Language acquisition is fostered by emotional expression

…infant-directed speech style reflects free vocal expression of emotion to infants, in comparison with more inhibited expression of emotion in typical adult-directed speech. …infant-directed speech is accompanied by exaggerated facial expressions of emotion…[4]

American infants exposed in the laboratory to Mandarin Chinese rapidly learned phonemes and words from the foreign language, but only if exposed to the new language by a live human being during naturalistic play. Infants exposed to the same auditory input at the same age and for the same duration via television or audiotape showed no learning…[5]

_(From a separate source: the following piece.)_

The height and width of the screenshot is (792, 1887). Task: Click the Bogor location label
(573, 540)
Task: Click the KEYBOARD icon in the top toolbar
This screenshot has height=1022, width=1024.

…infant-directed prosody itself is not special. What is special is the widespread expression of emotion to infants in comparison with the more inhibited expression of emotion in typical adult interactions.

…infants prefer to listen to infant-directed speech expressing positive (approval) affect over infant-directed speech expressing negative (prohibition) affect…[4]

Infants of nondepressed mothers readily learned that their mothers’ speech signaled a face, whereas infants of depressed mothers failed to learn that their mothers’ speech signaled the face. Infants of depressed mothers did, however, show strong learning in response to speech produced by an unfamiliar nondepressed mother.[6]

Language acquisition takes substantial labor and time

… a mother’s immediate social feedback results both in greater numbers and more mature, adultlike vocalizations from infants…

…infants vocally imitate adult vowel sounds by 5 months but not acoustically matched nonspeech sounds that are not perceived as human speech…

By 10 months… Children raised in Beijing listening to Mandarin babble by using tonelike pitches characteristic of Mandarin, which make them sound distinctly Chinese. Children being raised in Seattle listening to English do not babble by using such tones and sound distinctly American.[5]

Language acquisition labor changes, but the labor continues

Parents frequently check up on what their children mean. They often do this by reformulating with a side sequence or an embedded correction what they think their children said. Since the child’s utterance and the adult reformulation differ while the intended meanings are the same, children infer that adults are offering a correction. Analyses of longitudinal data from five children between 2;0 and 4;0… show that (a) adults reformulate their children’s erroneous utterances and do so significantly more often than they replay or repeat error-free utterances; (b) their rates of reformulation are similar across error-types (phonological, morphological, lexical, and syntactic) in both languages; (c) they reformulate significantly more often to younger children, who make more errors.[7]

At a conservative estimate, the average 5-year-old child will have learned more than 2,000 words… and will learn up to 3,000 more per year in the coming school years…[8]


  1. Melina, Remy. “” LiveScience, 23 Aug. 2011, www.livescience.com/15709-toddlers-understand-complex-grammar.html. Accessed 14 Oct. 2017.
  2. Clark, Eve V. “How language acquisition builds on cognitive development.” Trends in cognitive sciences 8.10 (2004): 472-478.
  3. Kuhl, Patricia K. “Is speech learning ‘gated’ by the social brain?” Developmental science 10.1 (2007): 110-120.
  4. Trainor, Laurel J., Caren M. Austin, and Renée N. Desjardins. “Is infant-directed speech prosody a result of the vocal expression of emotion?” Psychological science 11.3 (2000): 188-195.
  5. Meltzoff, Andrew N., et al. “Foundations for a new science of learning.” Science 325.5938 (2009): 284-288.
  6. Kaplan, Peter S., et al. “Infants of depressed mothers, although competent learners, fail to learn in response to their own mothers’ infant-directed speech.” Psychological Science 13.3 (2002): 268-271.
  7. Chouinard, Michelle M., and Eve V. Clark. “Adult reformulations of child errors as negative evidence.” Journal of child language 30.3 (2003): 637-669.
  8. Baddeley, Alan, Susan Gathercole, and Costanza Papagno. “The phonological loop as a language learning device.” Psychological review 105.1 (1998): 158-173.